Your objective: Rewrite all of the data, replacing "Limited Edition" with "Special Edition" wherever it occurs and leaving everything else unchanged.

Target pointing data:
....

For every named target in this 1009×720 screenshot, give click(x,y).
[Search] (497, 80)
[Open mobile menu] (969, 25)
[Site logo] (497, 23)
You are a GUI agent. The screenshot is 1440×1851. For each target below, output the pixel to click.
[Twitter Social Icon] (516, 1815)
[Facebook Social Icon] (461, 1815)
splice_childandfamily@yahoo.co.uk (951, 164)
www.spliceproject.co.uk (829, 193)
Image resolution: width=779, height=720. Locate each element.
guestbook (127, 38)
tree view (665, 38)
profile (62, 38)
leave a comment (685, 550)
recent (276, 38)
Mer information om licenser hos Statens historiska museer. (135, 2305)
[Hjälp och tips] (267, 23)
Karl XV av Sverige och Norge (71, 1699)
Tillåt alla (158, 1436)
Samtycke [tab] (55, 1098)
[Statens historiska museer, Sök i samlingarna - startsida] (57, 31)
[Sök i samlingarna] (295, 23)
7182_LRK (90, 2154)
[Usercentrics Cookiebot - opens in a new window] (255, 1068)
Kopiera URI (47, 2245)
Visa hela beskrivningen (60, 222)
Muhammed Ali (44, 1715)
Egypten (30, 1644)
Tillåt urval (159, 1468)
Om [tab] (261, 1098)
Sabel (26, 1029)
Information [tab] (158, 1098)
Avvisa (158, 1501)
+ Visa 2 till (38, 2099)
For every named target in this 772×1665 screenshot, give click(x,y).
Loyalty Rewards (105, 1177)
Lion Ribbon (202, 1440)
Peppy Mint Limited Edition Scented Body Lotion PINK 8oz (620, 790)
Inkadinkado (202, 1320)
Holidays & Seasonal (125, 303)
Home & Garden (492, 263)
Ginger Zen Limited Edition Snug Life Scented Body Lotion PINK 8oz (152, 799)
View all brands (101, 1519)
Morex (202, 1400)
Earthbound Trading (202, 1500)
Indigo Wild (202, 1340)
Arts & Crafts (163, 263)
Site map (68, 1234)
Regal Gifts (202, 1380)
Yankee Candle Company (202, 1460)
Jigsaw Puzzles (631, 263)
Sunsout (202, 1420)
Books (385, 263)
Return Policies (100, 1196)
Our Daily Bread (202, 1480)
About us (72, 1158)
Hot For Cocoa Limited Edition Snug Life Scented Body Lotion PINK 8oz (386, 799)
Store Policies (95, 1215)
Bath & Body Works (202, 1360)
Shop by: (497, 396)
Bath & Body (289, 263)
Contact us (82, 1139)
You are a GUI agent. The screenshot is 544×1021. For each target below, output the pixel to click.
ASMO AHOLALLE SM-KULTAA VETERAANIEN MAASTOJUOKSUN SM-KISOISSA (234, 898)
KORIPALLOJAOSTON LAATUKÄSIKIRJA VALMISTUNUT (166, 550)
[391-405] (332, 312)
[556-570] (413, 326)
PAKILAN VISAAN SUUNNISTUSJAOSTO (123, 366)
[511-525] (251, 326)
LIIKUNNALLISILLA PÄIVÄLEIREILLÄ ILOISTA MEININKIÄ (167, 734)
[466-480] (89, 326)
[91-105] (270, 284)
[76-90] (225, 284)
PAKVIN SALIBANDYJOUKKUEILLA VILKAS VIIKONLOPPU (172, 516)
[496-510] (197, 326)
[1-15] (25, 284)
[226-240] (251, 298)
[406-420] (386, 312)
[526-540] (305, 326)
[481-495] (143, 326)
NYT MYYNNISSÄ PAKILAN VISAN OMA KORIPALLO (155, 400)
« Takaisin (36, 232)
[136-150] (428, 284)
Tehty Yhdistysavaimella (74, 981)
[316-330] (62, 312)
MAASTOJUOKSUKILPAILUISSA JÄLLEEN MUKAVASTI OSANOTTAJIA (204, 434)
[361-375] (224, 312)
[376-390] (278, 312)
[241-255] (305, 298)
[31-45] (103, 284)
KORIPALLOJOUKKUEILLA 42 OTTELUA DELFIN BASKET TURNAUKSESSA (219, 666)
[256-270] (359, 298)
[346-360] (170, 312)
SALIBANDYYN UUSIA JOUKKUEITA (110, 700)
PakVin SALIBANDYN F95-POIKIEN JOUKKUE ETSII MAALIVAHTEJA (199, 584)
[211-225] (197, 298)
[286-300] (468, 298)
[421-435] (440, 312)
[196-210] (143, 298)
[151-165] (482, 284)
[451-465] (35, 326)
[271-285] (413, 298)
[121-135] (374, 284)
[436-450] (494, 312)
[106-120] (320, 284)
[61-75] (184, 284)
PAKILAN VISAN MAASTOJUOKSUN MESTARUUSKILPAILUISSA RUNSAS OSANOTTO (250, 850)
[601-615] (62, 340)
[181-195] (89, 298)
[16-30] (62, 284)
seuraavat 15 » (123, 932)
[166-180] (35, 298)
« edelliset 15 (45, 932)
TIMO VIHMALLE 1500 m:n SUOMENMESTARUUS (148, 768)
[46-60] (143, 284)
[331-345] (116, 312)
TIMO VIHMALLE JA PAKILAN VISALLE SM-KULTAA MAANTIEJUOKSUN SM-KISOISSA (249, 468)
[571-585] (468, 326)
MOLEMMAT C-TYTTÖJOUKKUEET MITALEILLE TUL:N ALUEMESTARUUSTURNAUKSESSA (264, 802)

....

Answer to this task:
For every named target in this 1009×720 screenshot, give click(x,y).
[Search] (497, 80)
[Open mobile menu] (969, 25)
[Site logo] (497, 23)
You are a GUI agent. The screenshot is 1440×1851. For each target below, output the pixel to click.
[Twitter Social Icon] (516, 1815)
[Facebook Social Icon] (461, 1815)
splice_childandfamily@yahoo.co.uk (951, 164)
www.spliceproject.co.uk (829, 193)
Image resolution: width=779, height=720. Locate each element.
guestbook (127, 38)
tree view (665, 38)
profile (62, 38)
leave a comment (685, 550)
recent (276, 38)
Mer information om licenser hos Statens historiska museer. (135, 2305)
[Hjälp och tips] (267, 23)
Karl XV av Sverige och Norge (71, 1699)
Tillåt alla (158, 1436)
Samtycke [tab] (55, 1098)
[Statens historiska museer, Sök i samlingarna - startsida] (57, 31)
[Sök i samlingarna] (295, 23)
7182_LRK (90, 2154)
[Usercentrics Cookiebot - opens in a new window] (255, 1068)
Kopiera URI (47, 2245)
Visa hela beskrivningen (60, 222)
Muhammed Ali (44, 1715)
Egypten (30, 1644)
Tillåt urval (159, 1468)
Om [tab] (261, 1098)
Sabel (26, 1029)
Information [tab] (158, 1098)
Avvisa (158, 1501)
+ Visa 2 till (38, 2099)
For every named target in this 772×1665 screenshot, give click(x,y).
Loyalty Rewards (105, 1177)
Lion Ribbon (202, 1440)
Peppy Mint Special Edition Scented Body Lotion PINK 8oz (620, 790)
Inkadinkado (202, 1320)
Holidays & Seasonal (125, 303)
Home & Garden (492, 263)
Ginger Zen Special Edition Snug Life Scented Body Lotion PINK 8oz (152, 799)
View all brands (101, 1519)
Morex (202, 1400)
Earthbound Trading (202, 1500)
Indigo Wild (202, 1340)
Arts & Crafts (163, 263)
Site map (68, 1234)
Regal Gifts (202, 1380)
Yankee Candle Company (202, 1460)
Jigsaw Puzzles (631, 263)
Sunsout (202, 1420)
Books (385, 263)
Return Policies (100, 1196)
Our Daily Bread (202, 1480)
About us (72, 1158)
Hot For Cocoa Special Edition Snug Life Scented Body Lotion PINK 8oz (386, 799)
Store Policies (95, 1215)
Bath & Body Works (202, 1360)
Shop by: (497, 396)
Bath & Body (289, 263)
Contact us (82, 1139)
You are a GUI agent. The screenshot is 544×1021. For each target below, output the pixel to click.
ASMO AHOLALLE SM-KULTAA VETERAANIEN MAASTOJUOKSUN SM-KISOISSA (234, 898)
KORIPALLOJAOSTON LAATUKÄSIKIRJA VALMISTUNUT (166, 550)
[391-405] (332, 312)
[556-570] (413, 326)
PAKILAN VISAAN SUUNNISTUSJAOSTO (123, 366)
[511-525] (251, 326)
LIIKUNNALLISILLA PÄIVÄLEIREILLÄ ILOISTA MEININKIÄ (167, 734)
[466-480] (89, 326)
[91-105] (270, 284)
[76-90] (225, 284)
PAKVIN SALIBANDYJOUKKUEILLA VILKAS VIIKONLOPPU (172, 516)
[496-510] (197, 326)
[1-15] (25, 284)
[226-240] (251, 298)
[406-420] (386, 312)
[526-540] (305, 326)
[481-495] (143, 326)
NYT MYYNNISSÄ PAKILAN VISAN OMA KORIPALLO (155, 400)
« Takaisin (36, 232)
[136-150] (428, 284)
Tehty Yhdistysavaimella (74, 981)
[316-330] (62, 312)
MAASTOJUOKSUKILPAILUISSA JÄLLEEN MUKAVASTI OSANOTTAJIA (204, 434)
[361-375] (224, 312)
[376-390] (278, 312)
[241-255] (305, 298)
[31-45] (103, 284)
KORIPALLOJOUKKUEILLA 42 OTTELUA DELFIN BASKET TURNAUKSESSA (219, 666)
[256-270] (359, 298)
[346-360] (170, 312)
SALIBANDYYN UUSIA JOUKKUEITA (110, 700)
PakVin SALIBANDYN F95-POIKIEN JOUKKUE ETSII MAALIVAHTEJA (199, 584)
[211-225] (197, 298)
[286-300] (468, 298)
[421-435] (440, 312)
[196-210] (143, 298)
[151-165] (482, 284)
[451-465] (35, 326)
[271-285] (413, 298)
[121-135] (374, 284)
[436-450] (494, 312)
[106-120] (320, 284)
[61-75] (184, 284)
PAKILAN VISAN MAASTOJUOKSUN MESTARUUSKILPAILUISSA RUNSAS OSANOTTO (250, 850)
[601-615] (62, 340)
[181-195] (89, 298)
[16-30] (62, 284)
seuraavat 15 » (123, 932)
[166-180] (35, 298)
« edelliset 15 (45, 932)
TIMO VIHMALLE 1500 m:n SUOMENMESTARUUS (148, 768)
[46-60] (143, 284)
[331-345] (116, 312)
TIMO VIHMALLE JA PAKILAN VISALLE SM-KULTAA MAANTIEJUOKSUN SM-KISOISSA (249, 468)
[571-585] (468, 326)
MOLEMMAT C-TYTTÖJOUKKUEET MITALEILLE TUL:N ALUEMESTARUUSTURNAUKSESSA (264, 802)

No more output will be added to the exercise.